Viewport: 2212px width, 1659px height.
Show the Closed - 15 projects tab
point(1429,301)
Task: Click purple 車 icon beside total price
####################
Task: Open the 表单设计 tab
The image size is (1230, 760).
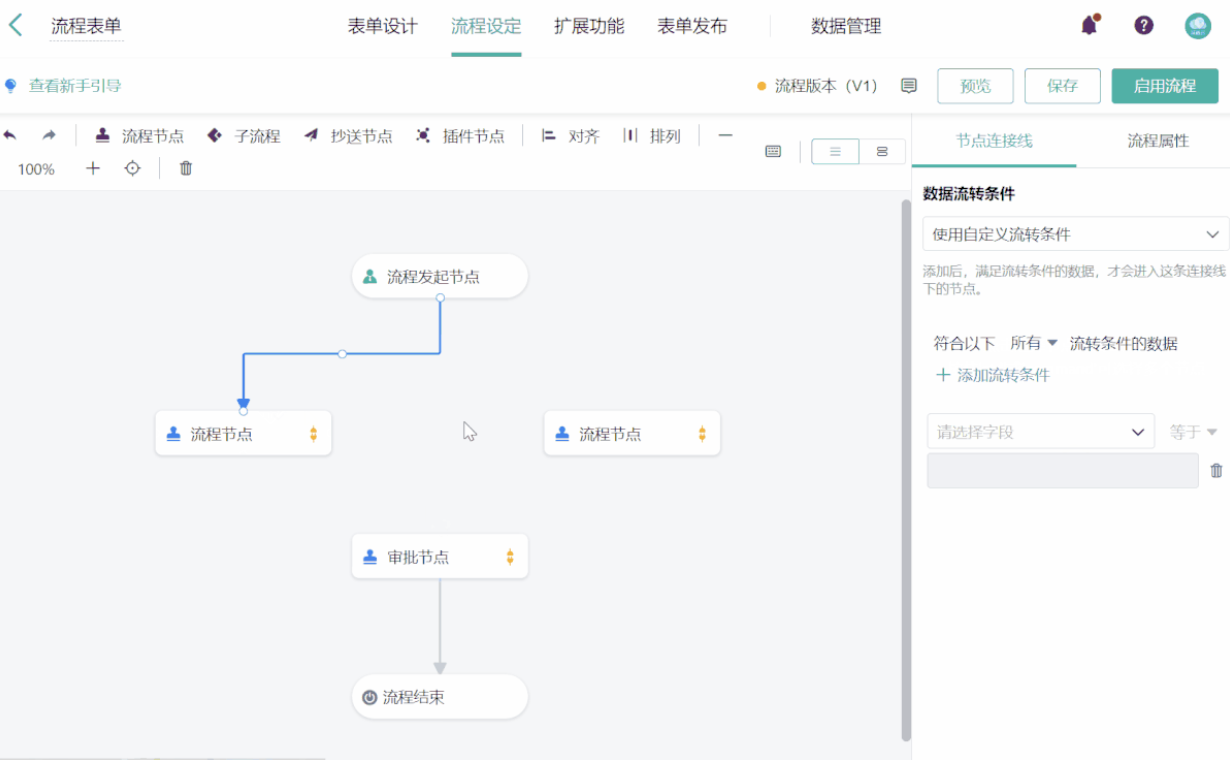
####################
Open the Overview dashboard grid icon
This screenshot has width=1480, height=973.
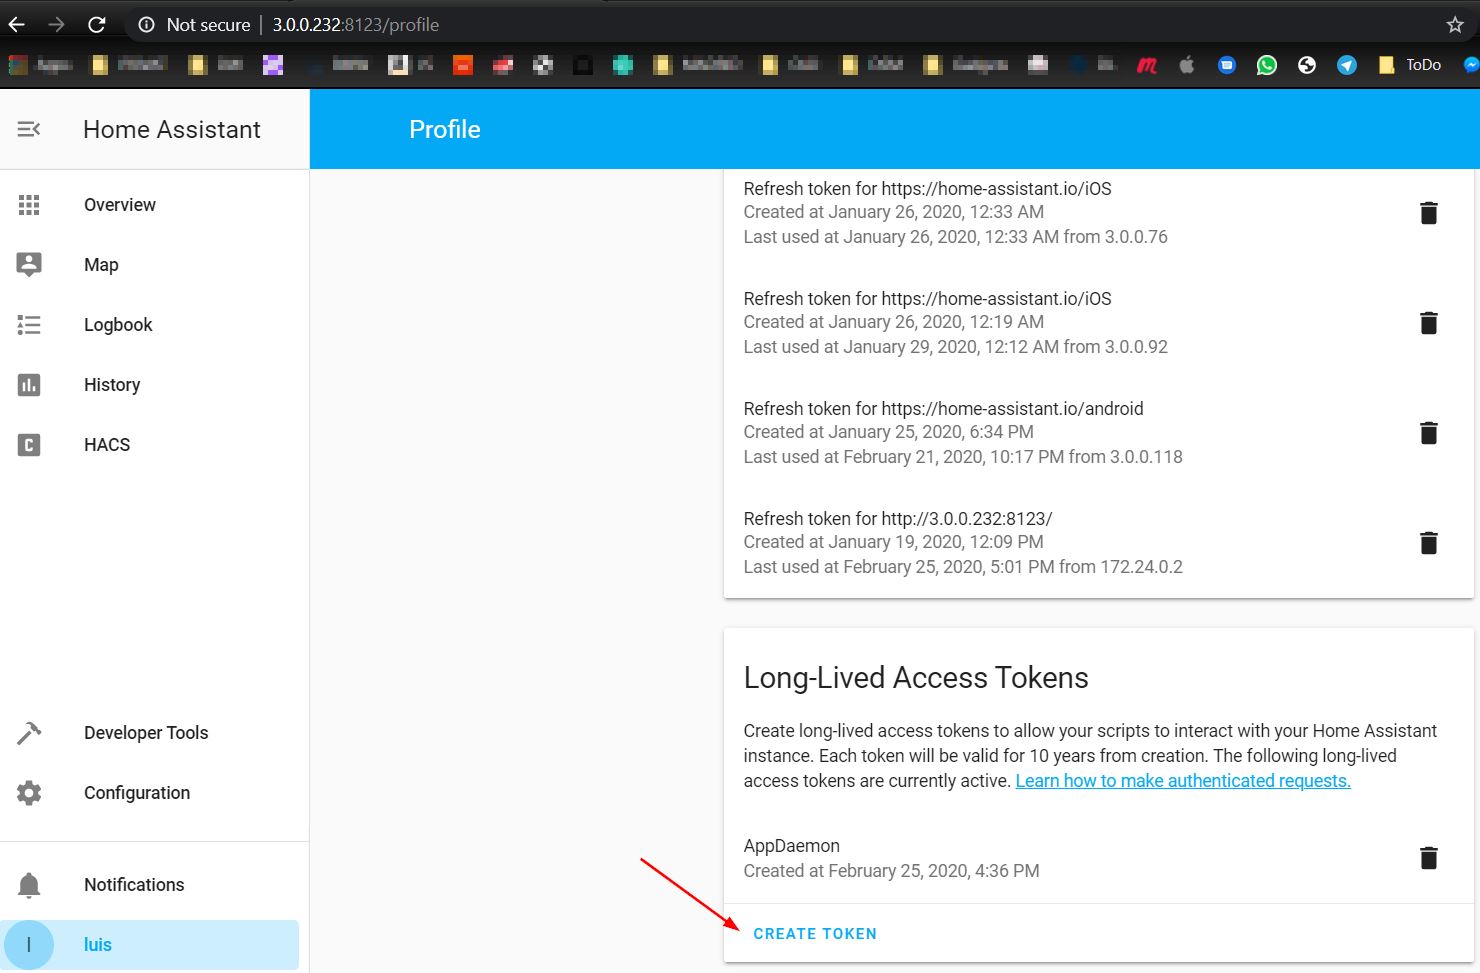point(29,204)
####################
Find each line in the records that contains the string "Task", then say how many there are and nothing else.

2